» PROVIDED TEXT
PMID: 24559102 [PubMed – indexed for MEDLINE]
PMCID: PMC3985961 [Available on 2015/2/21]

Marc Andreesen on EconTalk

If you have any interest in technology and the internet then you should definitely listen to this EconTalk podcast with Marc Andreesen, who wrote the first web browser Mosaic that led to the explosive growth of the internet. He has plenty of insightful things to say.  I remember first seeing Mosaic in 1994 as a postdoc in Boulder, Colorado. There I was, doing research that involved programming in C and C++. I was not really happy with what I was doing. I was having a hard time finding the next job. I was one of the first to play around with HTML, and it never occurred to me once that I could pack my bags, move to Silicon Valley, and try to get involved in the burgeoning tech revolution. It just makes me wonder what other obvious things I’m missing right now.

Addendum, 2014-6-5:  Actually, it may have been 1993 that I first saw Mosaic.

Integrated Information Theory

Neuroscientist Giulio Tononi has proposed that consciousness is integrated information and can be measured by a quantity called \phi, which is a measure of the amount of information that involves the entire system as a whole. I have never really found this theory to be entirely compelling. While I think that consciousness probably does require some amount of integrated information, I am skeptical that it is the only relevant measure. See here and here for some of my previous thoughts on the topic. One of the reasons that Tononi has proposed a single measure is because it is a way to sidestep what is known as “the hard problem of consciousness”. Instead of trying to explain how a collection of neurons would be endowed with a sense of self-awareness, he posits that consciousness is a property of information and the more \phi one has, the more conscious you become. So in this theory, rocks are not conscious but thermostats are minimally conscious.

» GIVEN RECORDS

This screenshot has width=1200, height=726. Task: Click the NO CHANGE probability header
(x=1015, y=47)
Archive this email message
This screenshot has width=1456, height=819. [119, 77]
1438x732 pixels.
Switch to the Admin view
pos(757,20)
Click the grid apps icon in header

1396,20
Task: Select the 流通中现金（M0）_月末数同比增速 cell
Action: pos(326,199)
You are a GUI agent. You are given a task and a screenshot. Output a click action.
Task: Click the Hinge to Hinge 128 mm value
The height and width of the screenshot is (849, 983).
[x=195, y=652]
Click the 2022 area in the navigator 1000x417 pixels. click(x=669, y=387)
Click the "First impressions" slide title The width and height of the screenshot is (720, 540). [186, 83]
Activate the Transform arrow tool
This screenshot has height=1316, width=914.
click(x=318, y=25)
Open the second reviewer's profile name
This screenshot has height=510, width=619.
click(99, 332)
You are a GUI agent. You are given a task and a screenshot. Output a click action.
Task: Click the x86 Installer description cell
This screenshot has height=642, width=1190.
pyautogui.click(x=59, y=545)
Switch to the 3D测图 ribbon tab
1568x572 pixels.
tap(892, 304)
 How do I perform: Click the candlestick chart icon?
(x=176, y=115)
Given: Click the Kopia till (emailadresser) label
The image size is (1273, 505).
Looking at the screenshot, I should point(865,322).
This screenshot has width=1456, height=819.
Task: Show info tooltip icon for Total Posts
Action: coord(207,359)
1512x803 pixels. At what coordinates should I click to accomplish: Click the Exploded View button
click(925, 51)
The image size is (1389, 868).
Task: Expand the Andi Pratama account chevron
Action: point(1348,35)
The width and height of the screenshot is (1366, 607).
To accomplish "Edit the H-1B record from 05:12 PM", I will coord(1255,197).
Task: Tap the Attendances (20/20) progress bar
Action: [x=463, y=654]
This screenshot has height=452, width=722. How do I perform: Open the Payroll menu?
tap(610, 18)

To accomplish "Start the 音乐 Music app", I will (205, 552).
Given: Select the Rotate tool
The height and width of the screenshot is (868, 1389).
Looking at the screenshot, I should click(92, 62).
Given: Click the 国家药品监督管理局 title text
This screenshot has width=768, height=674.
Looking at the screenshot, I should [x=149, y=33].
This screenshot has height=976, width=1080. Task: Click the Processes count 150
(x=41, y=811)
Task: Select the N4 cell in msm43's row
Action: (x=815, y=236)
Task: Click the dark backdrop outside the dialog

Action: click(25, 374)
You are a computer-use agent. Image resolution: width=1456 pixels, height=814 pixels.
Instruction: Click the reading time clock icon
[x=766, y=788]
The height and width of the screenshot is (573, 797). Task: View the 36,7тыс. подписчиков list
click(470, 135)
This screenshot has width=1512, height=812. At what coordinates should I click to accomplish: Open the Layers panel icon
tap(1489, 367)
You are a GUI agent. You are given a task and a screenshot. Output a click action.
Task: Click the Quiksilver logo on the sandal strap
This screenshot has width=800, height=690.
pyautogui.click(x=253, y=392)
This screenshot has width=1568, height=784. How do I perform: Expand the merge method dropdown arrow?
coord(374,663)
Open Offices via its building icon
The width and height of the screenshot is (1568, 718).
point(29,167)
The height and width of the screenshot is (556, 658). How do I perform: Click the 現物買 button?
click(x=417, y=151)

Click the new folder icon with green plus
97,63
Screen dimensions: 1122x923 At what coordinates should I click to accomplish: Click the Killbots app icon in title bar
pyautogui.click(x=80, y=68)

» WORK ORDER
According to the provided text, where was the writer working as a postdoc upon first seeing Mosaic? The rows are not needed for this exercise.

» RESULT
Boulder, Colorado.